The format called for two singles matches on the first day, followed by doubles and two "reverse" singles. In those days, there were no tie-breaks, so the possibility of some epic encounters was there from the start.
The trophy had been commissioned with Shreves Crump and Low, a long-established Boston jewellers.
It was designed by Rowland Rhodes, who worked for the William Durgin company in the nearby town of Concord.
When it was complete, it stood 18 inches high (45cm) high.
Its cost was approximately $1,000 and it was paid for by Davis himself.
As the first match began between Davis and Black, local pressmen admitted: "The courts were in poor condition, owing to the rain of the few days past. The grounds were still wet and the balls got heavy shortly after being put into play, thus adding another difficulty"
Black started more convincingly and took the first set against Davis 6-4.
This "did not lessen the crowd's hopes in Davis' ability to wrest the laurels from the Britisher", declared the Boston Post.
"Davis was especially proficient in placing the ball out of Black’s reach."
He won the next three sets in succession to give the Americans first blood.
Next up was Mal Whitman against Gore.

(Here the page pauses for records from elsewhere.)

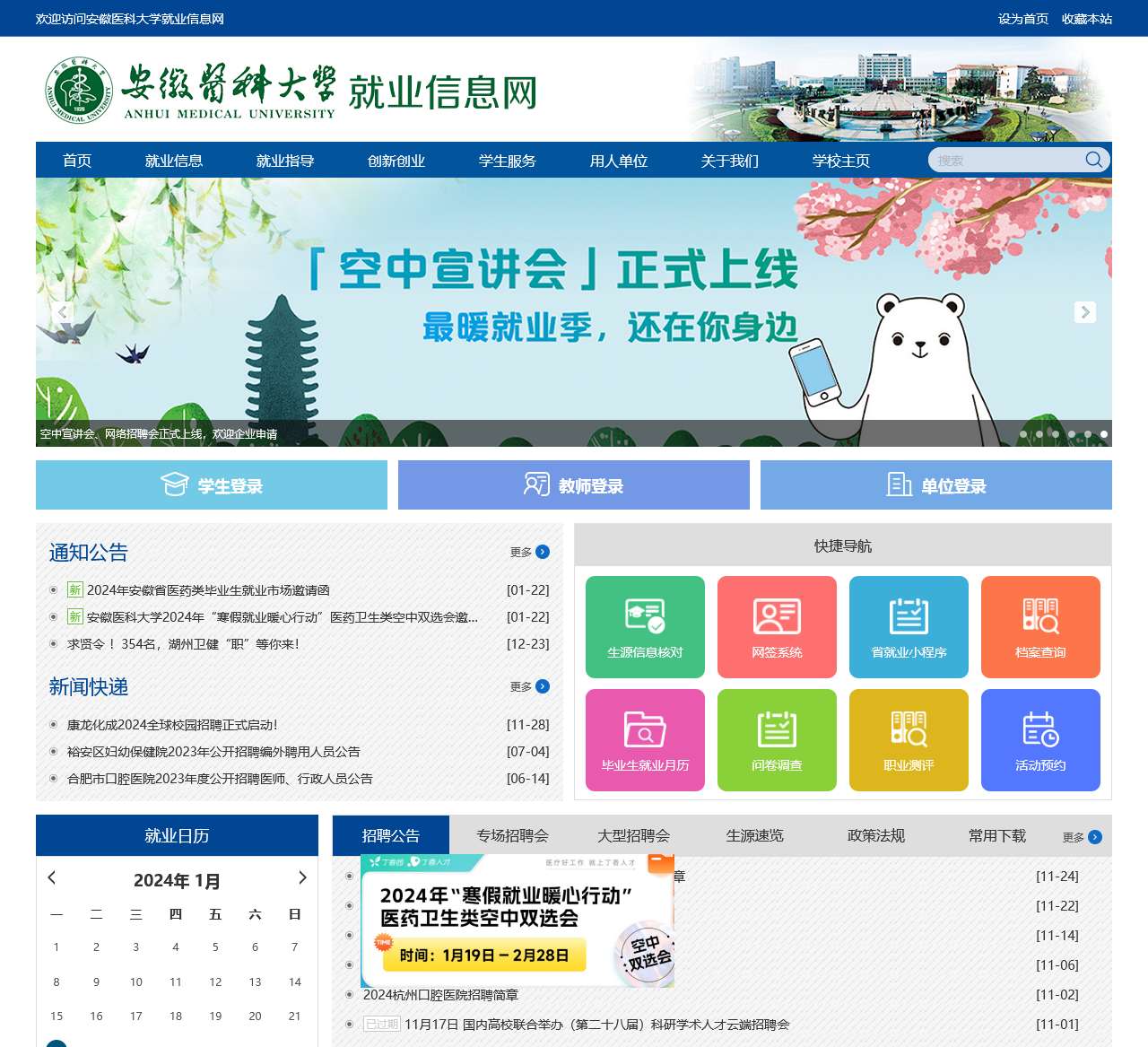Click the search magnifier icon
Viewport: 1148px width, 1047px height.
[1093, 160]
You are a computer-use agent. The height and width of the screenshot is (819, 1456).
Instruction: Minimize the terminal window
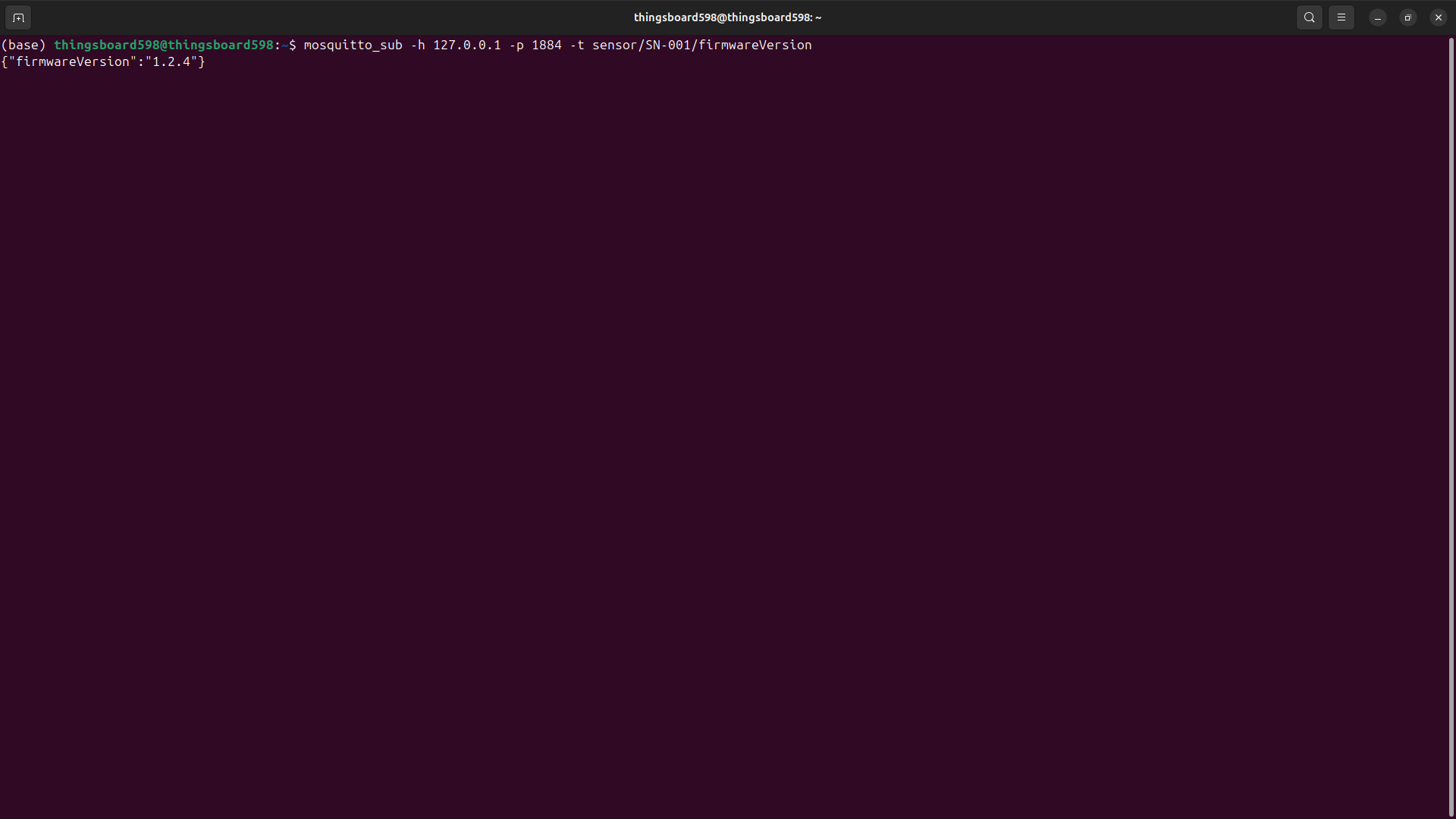coord(1377,17)
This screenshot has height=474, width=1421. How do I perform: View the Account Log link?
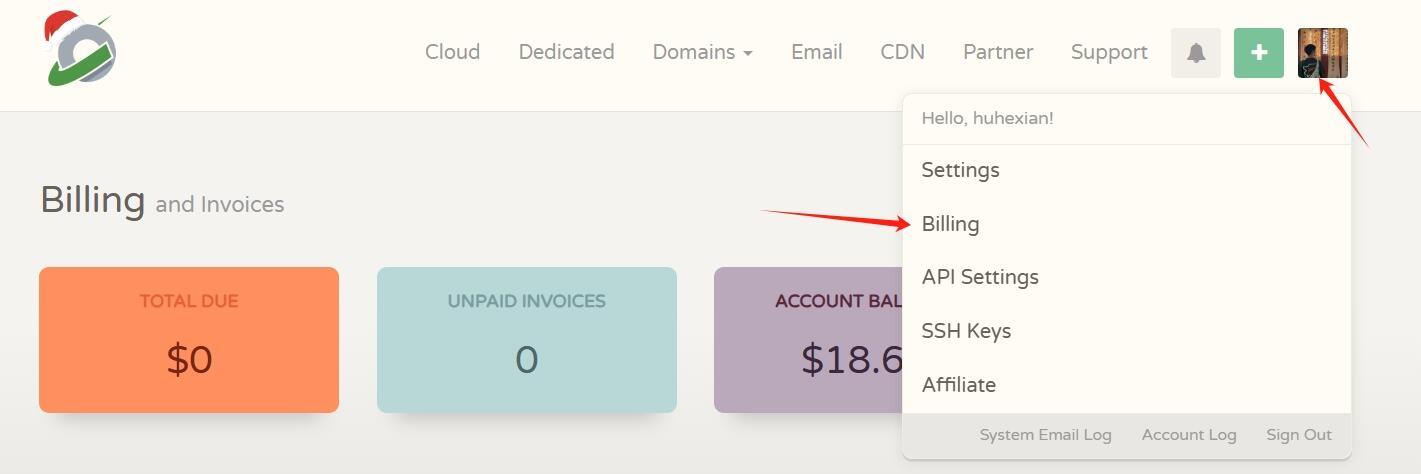pyautogui.click(x=1189, y=435)

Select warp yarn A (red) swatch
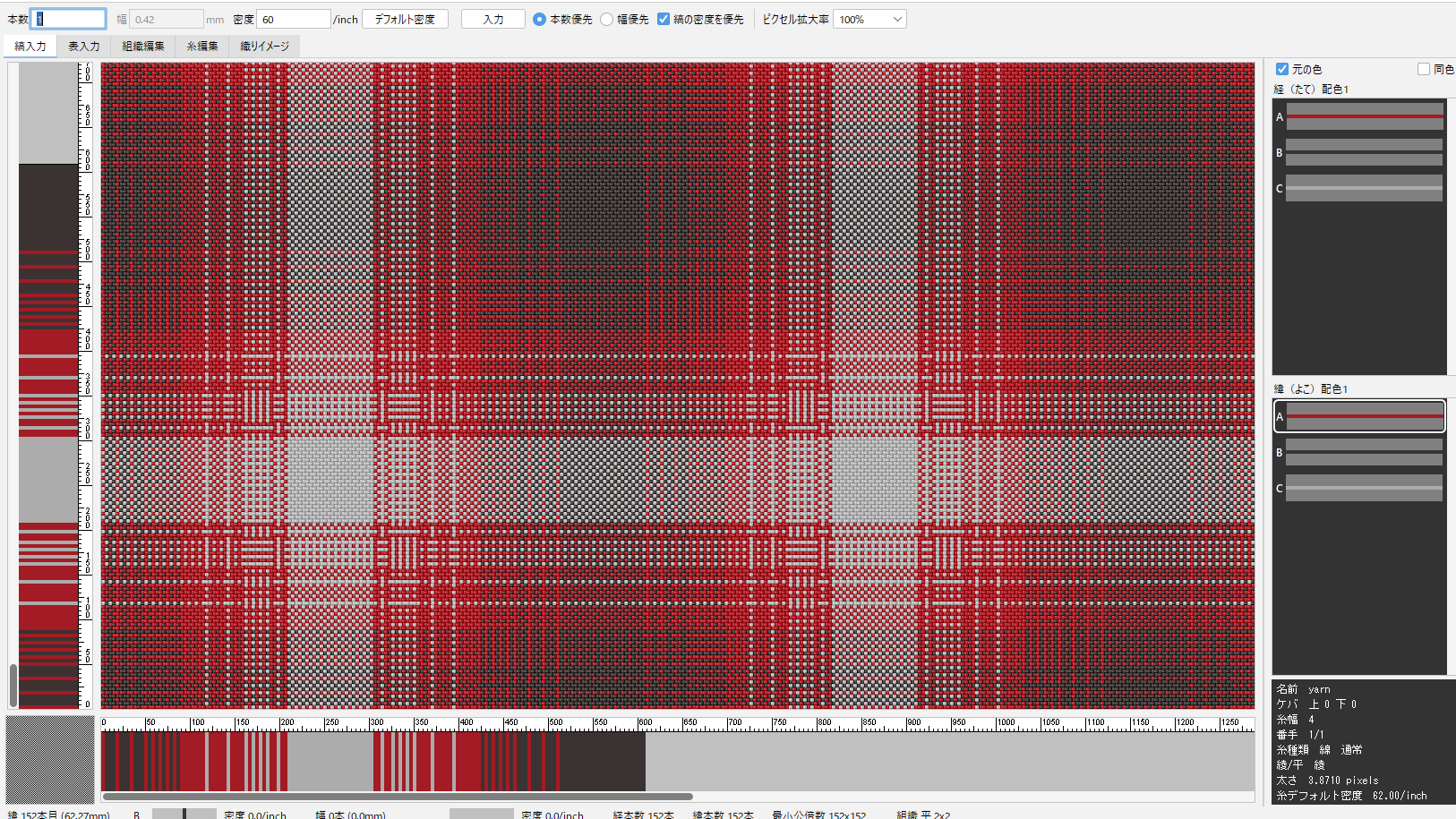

Whitman had been described by one admirer as "a tall blond Grecian hero" and had won the last three US singles championships.
"He started to play as if he knew his opponent's game by heart."
Whitman's straight-sets victory delighted the "throngs of the tennis loving public" who "could not refrain from letting themselves forth in the wildest enthusiasm".
"The athletic honour of the United States was fully sustained in the opening matches of the international tournament."
Victory in the doubles the following day would therefore make sure of overall victory for the USA.
Their crack pairing of Davis and Ward now faced Black and Roper Barrett.
In the first set, the British held the advantage until the sixth game which went to 18 points. From then on it was America all the way and victory came in straight sets.
The New York Times was unstinting in its praise for "one of the prettiest and pluckiest contests ever seen in this country".
"It was the superiority of the Yankees' play that won the laurels," reports said.
Gore was gracious in defeat."The spectators were most impartial and the female portion thereof not at all unpleasant to gaze upon."
Although a dead rubber, the reverse singles between Davis and Gore attracted the largest crowd.
"When play began it seemed an ideal day for tennis," noted the New York Times.
Davis took the first set and matters were tied at nine games all in the second, a hint of the epic contests the Davis Cup would produce.
Unfortunately, that was when the thunderclouds rolled in. Play was delayed for an hour, then abandoned altogether because both British players were committed to other matches elsewhere in the country.
"The balls were awful - soft and motherly - and when served with the American twist came at you like an animated egg-plum... We had never experienced this service before and it quite nonplussed us" Gore said.
Victory for the US became a familiar sensation. They have won the trophy on 32 occasions, although they will not add to that total this week in Madrid.